Thirteen studies of 12 RCTs (n=2,808 patients) were included in the review. Median sample size was 210 patients (range 34 to 840). There were 760 paediatric patients. Where reported, 751 of 1,361 patients received their assigned treatment with autologous stem-cell transplant and 1,087 of 1,341 patients received chemotherapy or no treatment.
There were statistically significant benefits observed for patients treated with autologous stem-cell transplant compared to chemotherapy or no further treatment with a reduced risk of relapse (RR 0.78, 95% CI 0.68 to 0.90, I2=52%; 11 studies) and disease-free survival (HR 0.89, 95% CI 0.80 to 0.98, I2 =26%; 13 studies). Subgroup analyses showed similar findings in adult patients for both outcomes, but the difference was not significant in children. There was evidence of statistical heterogeneity.

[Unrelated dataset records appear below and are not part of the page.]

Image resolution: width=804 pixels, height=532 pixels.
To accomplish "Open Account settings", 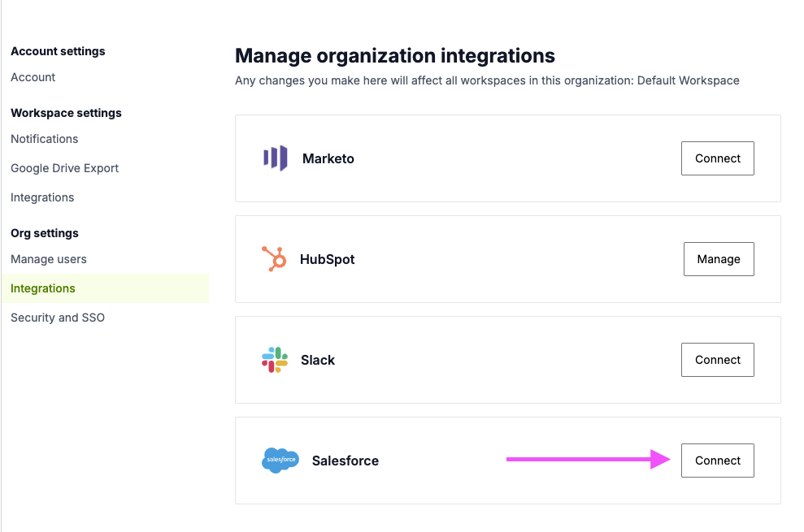I will pyautogui.click(x=33, y=77).
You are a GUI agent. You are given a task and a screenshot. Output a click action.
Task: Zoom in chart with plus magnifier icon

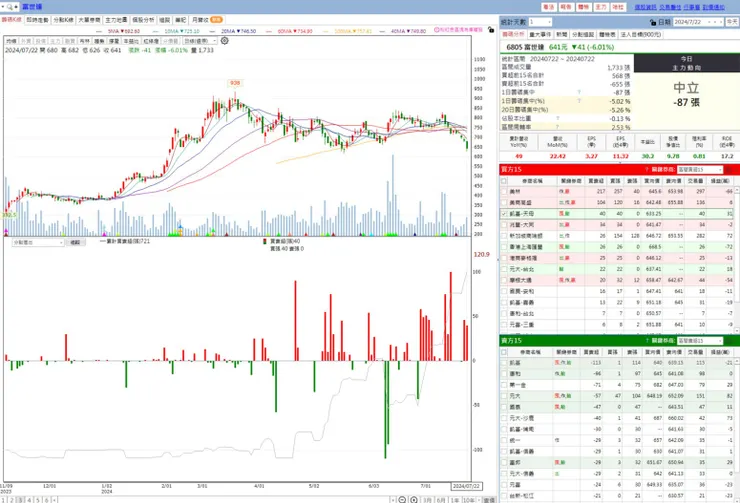413,500
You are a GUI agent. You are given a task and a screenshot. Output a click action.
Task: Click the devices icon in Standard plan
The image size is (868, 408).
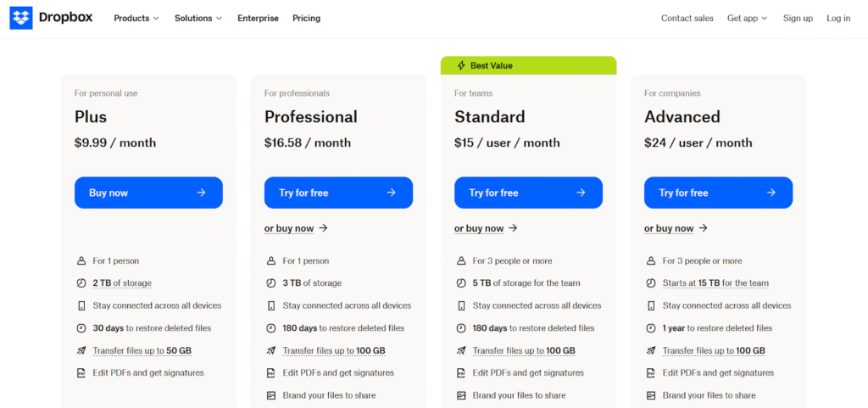coord(461,305)
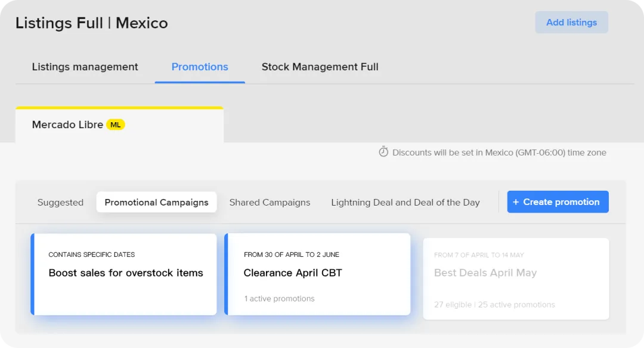This screenshot has width=644, height=348.
Task: Switch to Shared Campaigns filter
Action: point(270,203)
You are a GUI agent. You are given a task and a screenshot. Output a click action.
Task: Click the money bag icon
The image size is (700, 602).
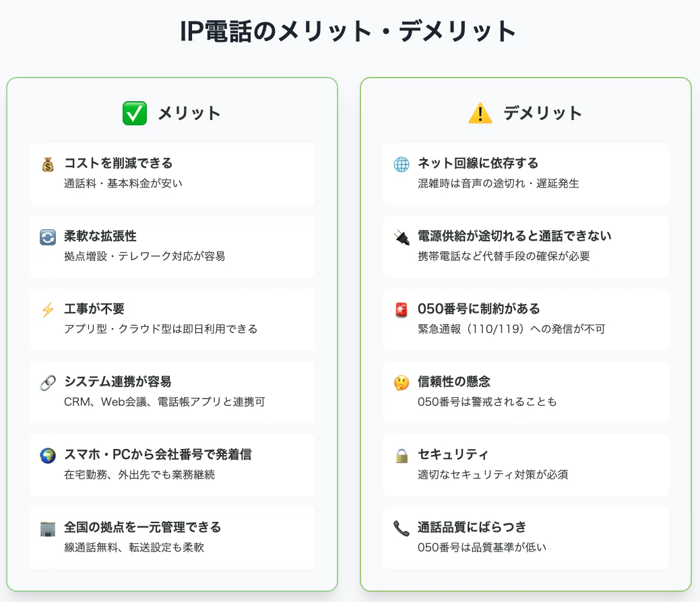click(x=47, y=164)
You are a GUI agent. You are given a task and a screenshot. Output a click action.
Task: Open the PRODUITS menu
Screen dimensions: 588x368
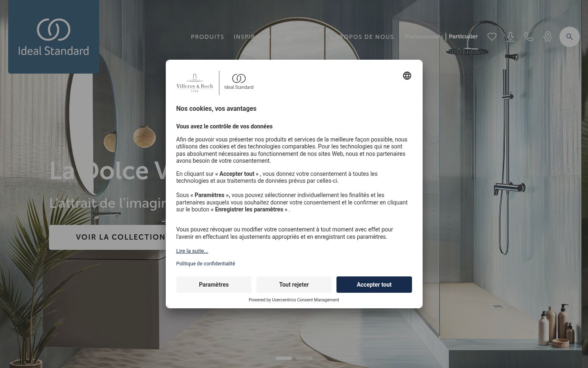point(207,37)
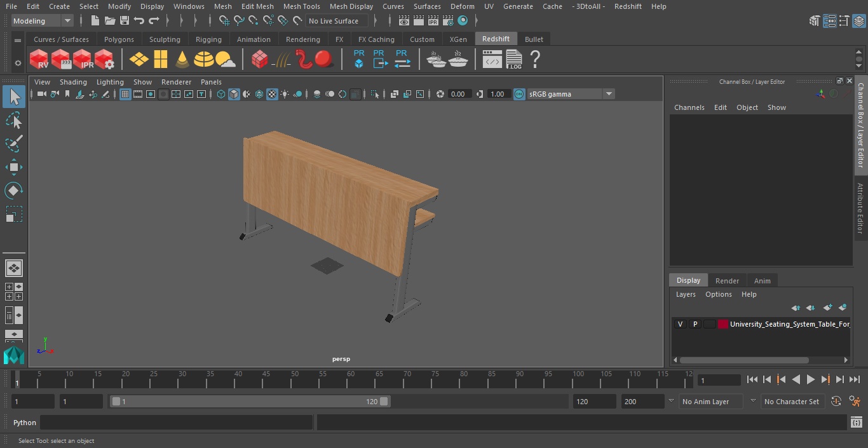The image size is (868, 448).
Task: Expand the sRGB gamma view transform dropdown
Action: pyautogui.click(x=571, y=94)
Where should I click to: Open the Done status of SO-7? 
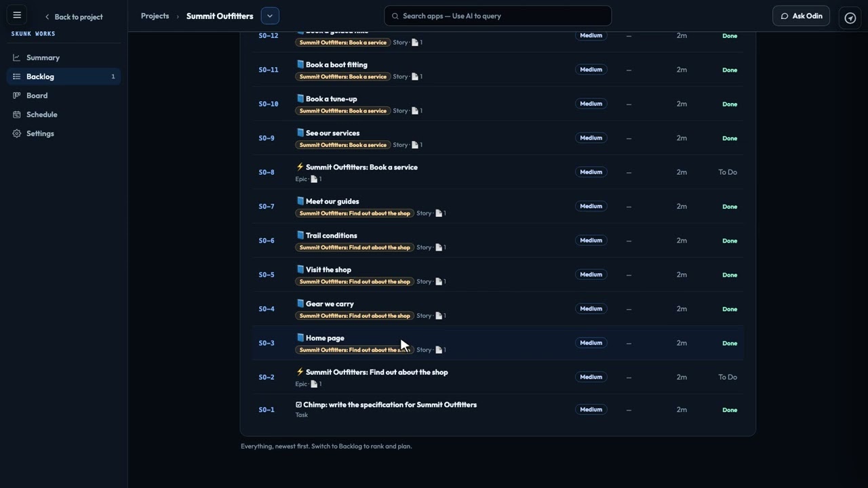(x=730, y=207)
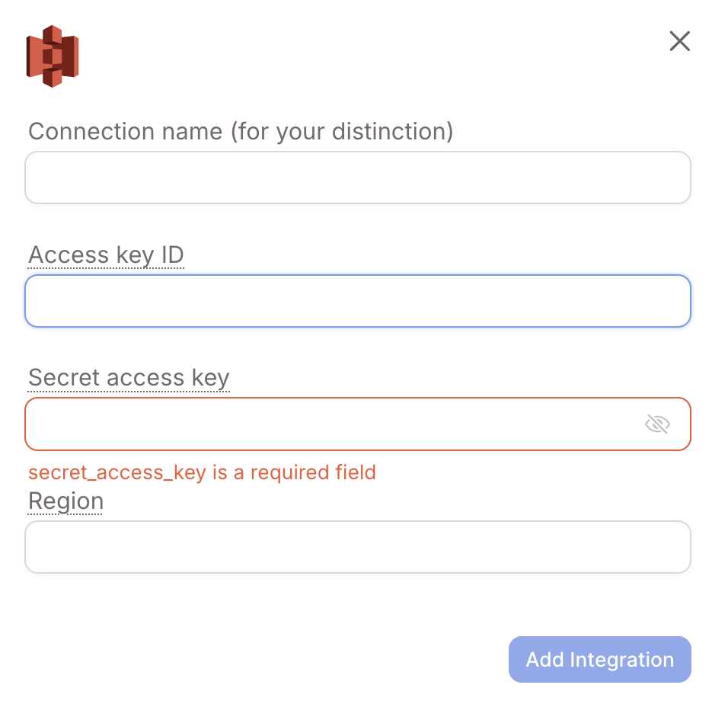Viewport: 728px width, 704px height.
Task: Click the Amazon S3 logo icon
Action: coord(53,56)
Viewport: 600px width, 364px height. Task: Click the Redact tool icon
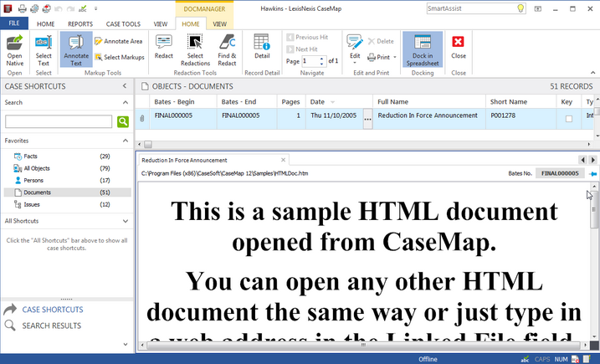(x=164, y=49)
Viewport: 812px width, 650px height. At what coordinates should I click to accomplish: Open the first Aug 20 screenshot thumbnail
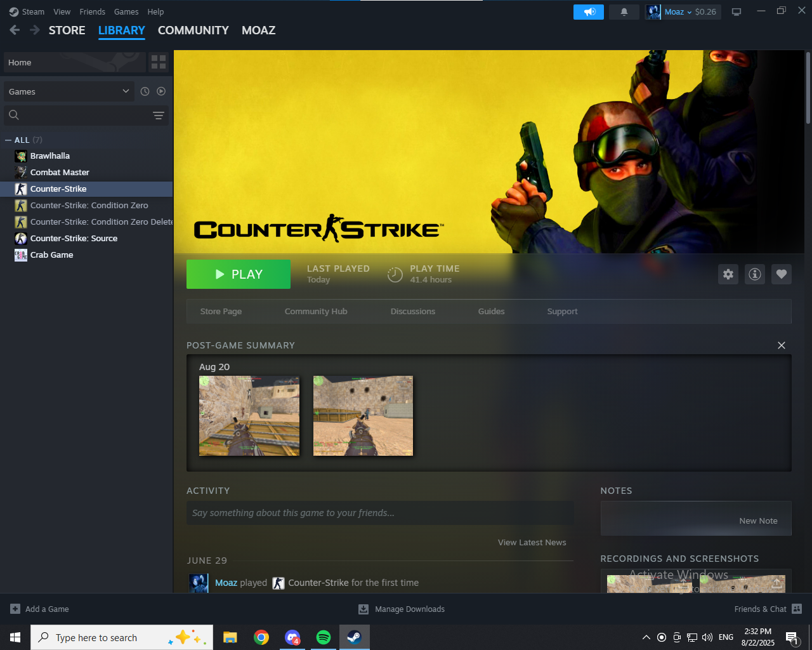point(249,416)
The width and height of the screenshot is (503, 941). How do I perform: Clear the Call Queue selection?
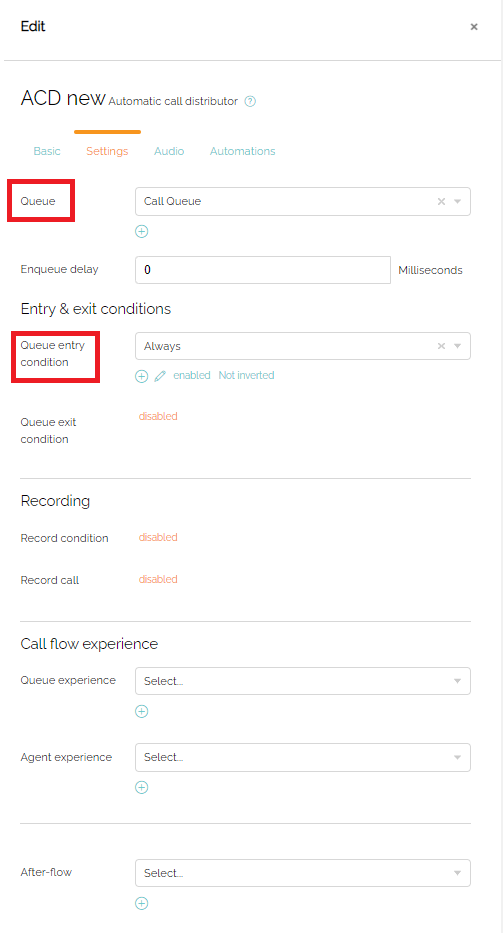tap(441, 202)
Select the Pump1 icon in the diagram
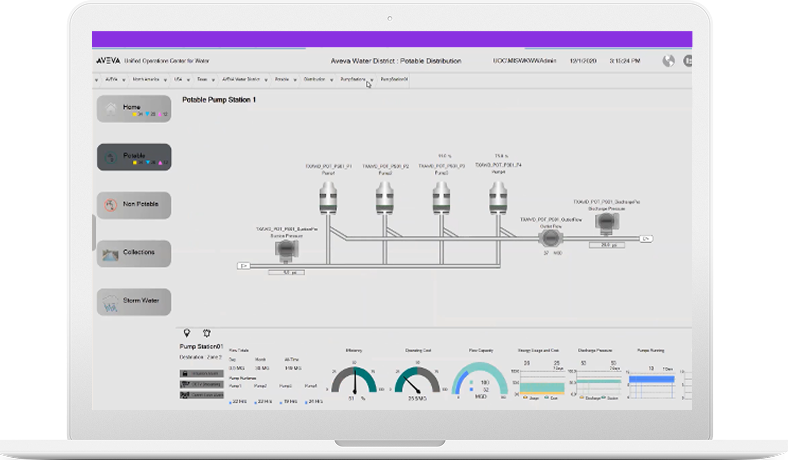This screenshot has height=460, width=788. 328,198
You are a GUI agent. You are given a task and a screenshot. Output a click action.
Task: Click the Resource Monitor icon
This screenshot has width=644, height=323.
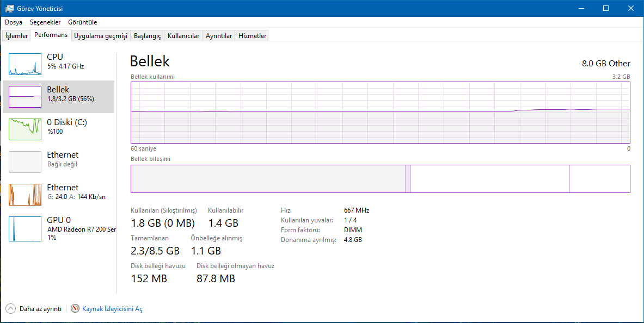tap(75, 309)
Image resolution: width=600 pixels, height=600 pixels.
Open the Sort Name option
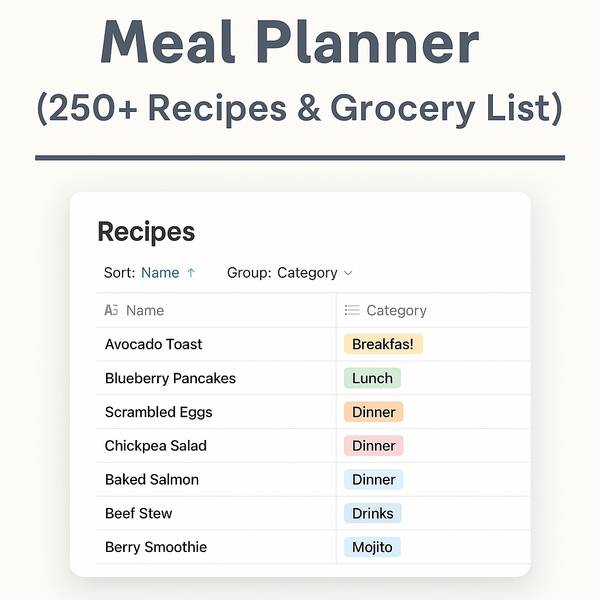pyautogui.click(x=160, y=273)
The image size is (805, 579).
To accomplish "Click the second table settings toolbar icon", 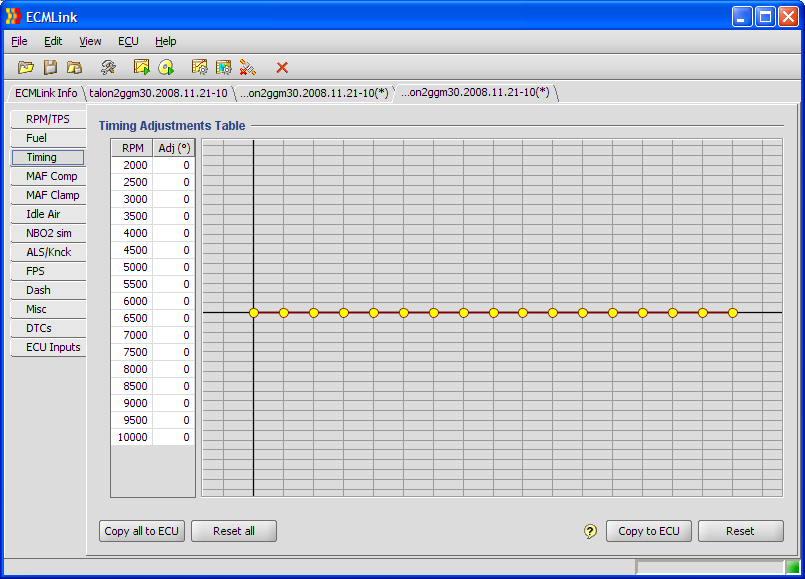I will coord(224,67).
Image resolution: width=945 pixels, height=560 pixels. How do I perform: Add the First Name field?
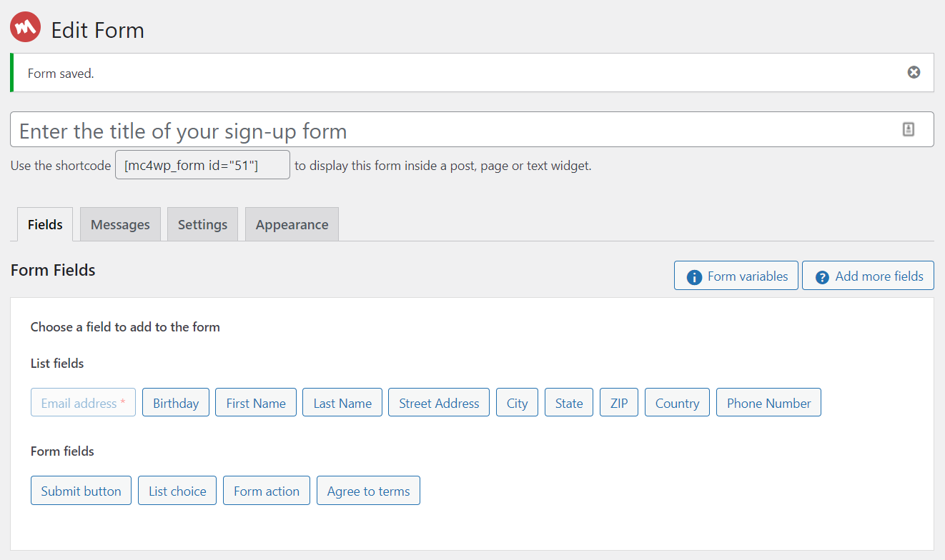[256, 403]
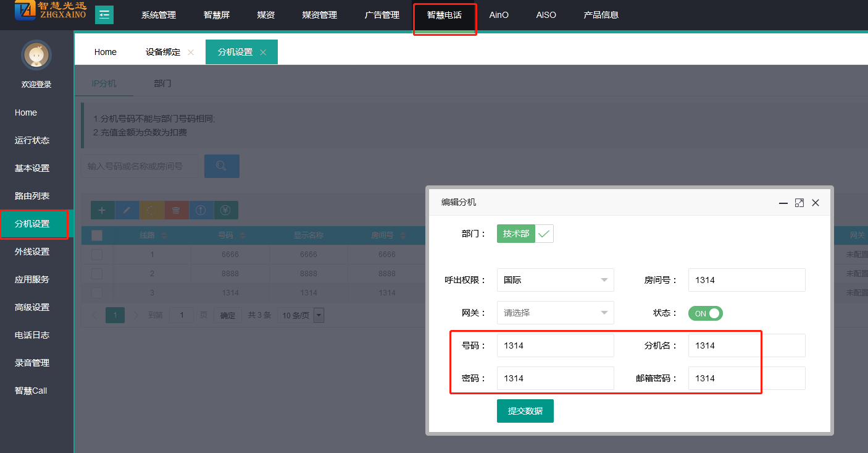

There were no significant differences in overall survival between the different treatment groups (11 studies). The findings remained non-significant in adult and paediatric subgroups and there was some evidence of statistical heterogeneity. There were no significant differences in overall survival defined by cytogenic risk categories.
Treatment with autologous stem-cell transplant was associated with a significantly higher risk of treatment-related mortality (RR 1.97, 95% CI 1.39 to 2.80, I2=23%; 11 studies). Subgroup analyses showed similar results in adults, but there were no significant differences in paediatric patients. Some statistical heterogeneity was observed.
Survival from relapse was significantly lower in patients who received autologous stem-cell transplant compared to control groups (HR 2.09, 95% CI 1.41 to 3.08). No statistical heterogeneity was observed for this outcome. Findings were not significantly altered when one study that showed a significant result was removed.
There was no evidence of publication bias for studies that reported disease-free survival and overall survival.